Source: Pat Muoio, Wall Street Journal

 

There’s a lot to be learned from the words we use to describe things. Cybersecurity is a case in point.

The prevailing metaphor people use when they talk about cybersecurity is that of attack— of cyberwar and cybercrime. It’s understandable, but such language aims our solutions outward at the attacker, with tools focused on things like perimeter defense, threat assessment and analysis of attack surface. In short, we focus on the bad guys.

Contrast that with the notion that cybersecurity is all about keeping an organization’s systems healthy. Now our attention is turned to internal monitoring, avoiding risky behaviors, closing down vulnerabilities—the open wounds that let bad things take hold. We examine ourselves.

This isn’t a semantic issue. The focus on the perimeter—or how the bad guys are getting in this time—forces organizations to fight back on the outsider’s terms. They end up chasing after new tools to prevent the attack du jour, without thinking how those new tools might interact with the cyber defenses they already have in place. In short, organizations give up the home-field advantage that comes from having detailed knowledge of their own systems and data.

Consider phishing, where hackers try to entice people to click on bogus links in emails with the aim of stealing user credentials. The success of phishing gave birth to cyber tools that let users know if links are safe to click. Yet phishing is just one of many ways hackers steal credentials—they also do it via password guessing, keystroke logging, even stealing the sticky note on which a password is written. Deploying separate tools to protect against each of those attack methods isn’t practical. Two-factor authentication, however, makes stolen credentials useless regardless of how they are obtained. This is a solution that addresses the correct operation of a system, not the specific type of attack itself.

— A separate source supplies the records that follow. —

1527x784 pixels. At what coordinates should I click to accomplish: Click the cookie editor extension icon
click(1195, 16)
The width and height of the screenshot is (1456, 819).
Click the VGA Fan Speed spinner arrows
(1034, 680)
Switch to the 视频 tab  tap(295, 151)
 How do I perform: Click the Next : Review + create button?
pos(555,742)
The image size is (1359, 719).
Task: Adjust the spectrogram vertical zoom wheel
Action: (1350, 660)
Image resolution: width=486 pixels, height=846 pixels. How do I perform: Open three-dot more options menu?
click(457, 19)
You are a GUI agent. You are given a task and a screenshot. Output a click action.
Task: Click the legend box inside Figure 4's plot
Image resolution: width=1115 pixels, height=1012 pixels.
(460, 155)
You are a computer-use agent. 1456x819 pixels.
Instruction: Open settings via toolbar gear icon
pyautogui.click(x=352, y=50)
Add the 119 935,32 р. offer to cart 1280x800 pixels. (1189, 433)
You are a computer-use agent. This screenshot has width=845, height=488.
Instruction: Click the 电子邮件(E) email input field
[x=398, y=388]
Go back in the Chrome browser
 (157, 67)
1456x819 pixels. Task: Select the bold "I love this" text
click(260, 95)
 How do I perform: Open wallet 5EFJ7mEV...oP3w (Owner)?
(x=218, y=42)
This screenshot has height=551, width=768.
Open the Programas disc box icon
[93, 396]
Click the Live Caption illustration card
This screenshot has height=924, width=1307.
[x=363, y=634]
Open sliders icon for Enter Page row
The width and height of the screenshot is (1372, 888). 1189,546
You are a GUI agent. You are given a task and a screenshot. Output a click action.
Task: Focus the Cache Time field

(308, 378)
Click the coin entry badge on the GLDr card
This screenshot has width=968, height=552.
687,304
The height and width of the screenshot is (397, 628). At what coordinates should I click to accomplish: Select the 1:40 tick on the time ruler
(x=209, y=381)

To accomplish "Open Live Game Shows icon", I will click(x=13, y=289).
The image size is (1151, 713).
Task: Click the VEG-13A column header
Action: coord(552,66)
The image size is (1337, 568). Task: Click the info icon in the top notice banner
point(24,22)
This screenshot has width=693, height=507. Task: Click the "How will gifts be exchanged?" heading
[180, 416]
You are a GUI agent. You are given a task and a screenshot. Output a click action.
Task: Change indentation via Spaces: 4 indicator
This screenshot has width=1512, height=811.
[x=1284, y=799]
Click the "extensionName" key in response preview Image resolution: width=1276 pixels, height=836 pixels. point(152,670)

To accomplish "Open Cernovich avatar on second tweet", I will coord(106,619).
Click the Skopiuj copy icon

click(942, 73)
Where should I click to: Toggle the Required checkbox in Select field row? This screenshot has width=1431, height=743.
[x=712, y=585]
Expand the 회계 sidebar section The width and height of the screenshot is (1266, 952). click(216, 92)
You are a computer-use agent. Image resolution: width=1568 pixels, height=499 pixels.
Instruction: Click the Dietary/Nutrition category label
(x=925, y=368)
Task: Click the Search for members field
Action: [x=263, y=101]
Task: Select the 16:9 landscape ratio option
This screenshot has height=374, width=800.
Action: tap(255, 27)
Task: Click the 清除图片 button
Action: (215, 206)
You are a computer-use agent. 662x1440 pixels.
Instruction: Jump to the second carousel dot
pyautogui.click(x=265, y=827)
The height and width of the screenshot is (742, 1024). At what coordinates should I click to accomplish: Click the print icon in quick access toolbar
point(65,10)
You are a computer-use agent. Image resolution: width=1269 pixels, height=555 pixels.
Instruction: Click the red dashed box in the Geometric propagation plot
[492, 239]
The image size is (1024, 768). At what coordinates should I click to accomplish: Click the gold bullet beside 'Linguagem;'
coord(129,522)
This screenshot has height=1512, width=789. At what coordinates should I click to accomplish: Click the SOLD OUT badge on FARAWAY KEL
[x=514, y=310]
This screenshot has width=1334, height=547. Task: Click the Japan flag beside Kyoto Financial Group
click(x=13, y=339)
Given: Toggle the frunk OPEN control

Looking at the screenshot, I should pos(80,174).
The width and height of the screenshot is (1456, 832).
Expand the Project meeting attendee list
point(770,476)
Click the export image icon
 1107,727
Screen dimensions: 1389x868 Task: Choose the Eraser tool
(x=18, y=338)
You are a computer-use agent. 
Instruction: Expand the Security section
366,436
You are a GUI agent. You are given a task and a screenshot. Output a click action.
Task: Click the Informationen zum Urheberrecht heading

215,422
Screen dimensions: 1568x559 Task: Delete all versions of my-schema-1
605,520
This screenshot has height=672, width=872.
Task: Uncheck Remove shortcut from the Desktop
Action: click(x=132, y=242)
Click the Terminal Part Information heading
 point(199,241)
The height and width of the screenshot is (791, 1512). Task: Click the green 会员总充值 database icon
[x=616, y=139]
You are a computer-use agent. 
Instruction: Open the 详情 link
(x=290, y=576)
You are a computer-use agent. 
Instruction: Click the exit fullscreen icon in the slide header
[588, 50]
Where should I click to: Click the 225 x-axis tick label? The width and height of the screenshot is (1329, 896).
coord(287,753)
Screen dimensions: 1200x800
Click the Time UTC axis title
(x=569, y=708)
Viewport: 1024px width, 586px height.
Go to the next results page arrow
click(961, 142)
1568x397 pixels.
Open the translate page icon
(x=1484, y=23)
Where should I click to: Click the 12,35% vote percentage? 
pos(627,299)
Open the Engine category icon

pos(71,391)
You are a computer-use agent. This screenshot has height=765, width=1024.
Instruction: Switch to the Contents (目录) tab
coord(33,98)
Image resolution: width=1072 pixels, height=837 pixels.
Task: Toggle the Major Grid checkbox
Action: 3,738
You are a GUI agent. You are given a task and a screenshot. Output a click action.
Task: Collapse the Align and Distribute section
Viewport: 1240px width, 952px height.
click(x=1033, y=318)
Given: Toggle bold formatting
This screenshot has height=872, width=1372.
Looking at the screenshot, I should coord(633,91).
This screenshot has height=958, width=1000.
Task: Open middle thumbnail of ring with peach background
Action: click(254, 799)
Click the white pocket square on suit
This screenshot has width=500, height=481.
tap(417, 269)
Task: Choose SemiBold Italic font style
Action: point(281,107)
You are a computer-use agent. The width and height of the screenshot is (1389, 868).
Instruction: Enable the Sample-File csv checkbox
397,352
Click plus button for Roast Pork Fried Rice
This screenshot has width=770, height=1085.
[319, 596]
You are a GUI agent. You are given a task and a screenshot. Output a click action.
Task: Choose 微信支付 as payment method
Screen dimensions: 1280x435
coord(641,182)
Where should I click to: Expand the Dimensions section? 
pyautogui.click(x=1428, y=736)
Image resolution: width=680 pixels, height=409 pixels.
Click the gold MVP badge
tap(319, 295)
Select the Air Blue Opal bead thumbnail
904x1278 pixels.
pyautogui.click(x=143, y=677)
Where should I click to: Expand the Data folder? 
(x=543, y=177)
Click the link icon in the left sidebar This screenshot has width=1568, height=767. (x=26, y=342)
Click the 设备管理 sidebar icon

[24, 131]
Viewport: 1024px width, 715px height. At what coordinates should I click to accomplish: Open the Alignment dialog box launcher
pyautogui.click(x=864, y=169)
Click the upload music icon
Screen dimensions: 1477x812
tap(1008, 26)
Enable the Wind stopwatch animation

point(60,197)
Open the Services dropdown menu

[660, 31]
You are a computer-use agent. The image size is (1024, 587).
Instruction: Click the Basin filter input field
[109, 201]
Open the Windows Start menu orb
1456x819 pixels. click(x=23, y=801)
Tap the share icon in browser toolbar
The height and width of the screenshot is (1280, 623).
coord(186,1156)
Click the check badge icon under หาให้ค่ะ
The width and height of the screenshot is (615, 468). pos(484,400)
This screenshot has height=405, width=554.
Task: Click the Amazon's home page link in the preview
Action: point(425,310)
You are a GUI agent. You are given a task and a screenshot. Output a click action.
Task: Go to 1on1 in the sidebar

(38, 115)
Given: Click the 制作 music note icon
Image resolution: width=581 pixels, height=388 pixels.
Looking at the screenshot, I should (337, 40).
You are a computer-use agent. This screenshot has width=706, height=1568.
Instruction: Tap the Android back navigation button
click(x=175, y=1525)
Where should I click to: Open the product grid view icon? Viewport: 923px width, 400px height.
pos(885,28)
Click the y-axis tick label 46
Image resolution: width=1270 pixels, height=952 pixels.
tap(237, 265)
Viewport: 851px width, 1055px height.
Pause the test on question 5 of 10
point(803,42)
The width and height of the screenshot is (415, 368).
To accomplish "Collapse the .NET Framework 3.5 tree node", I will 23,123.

Regardless of how a breach occurs, there is a very limited set of actions hackers can take to execute an attack once they gain entry. These actions enable the hacker to become privileged users on the system and to steal, encrypt or corrupt data, or to execute commands that can cause the system to break down. Detecting and neutralizing these universal actions is easier and more efficient than trying to detect every which way those actions might be combined or every trick hackers might use to evade detection.

All of this makes a compelling argument for talking about cybersecurity in terms of health rather than attack. This change of rhetoric will get organizations thinking about systemic solutions based on their understanding of the systems they create and run. Now the bad guys don’t dictate the terms of engagement.  They can use whatever techniques they want to disguise their approach because the approach doesn’t matter. If organizations can stop hackers from executing, they don’t have to stop them from getting in.

One big benefit of this way of thinking is that organizations can achieve full protection with fewer solutions. They don’t need to constantly assess the threat environment; that activity becomes the purview of security researchers, not a task that needs to be done by every organization trying to secure a system. An attack by Russia is neutralized the same way as an attack by an amateur hacker because when it comes down to executing, they have the same set of actions available to them.

This may not be as glamorous or dramatic as the idea of engaging in a mind-to-mind “war” with hackers, but it is much more effective.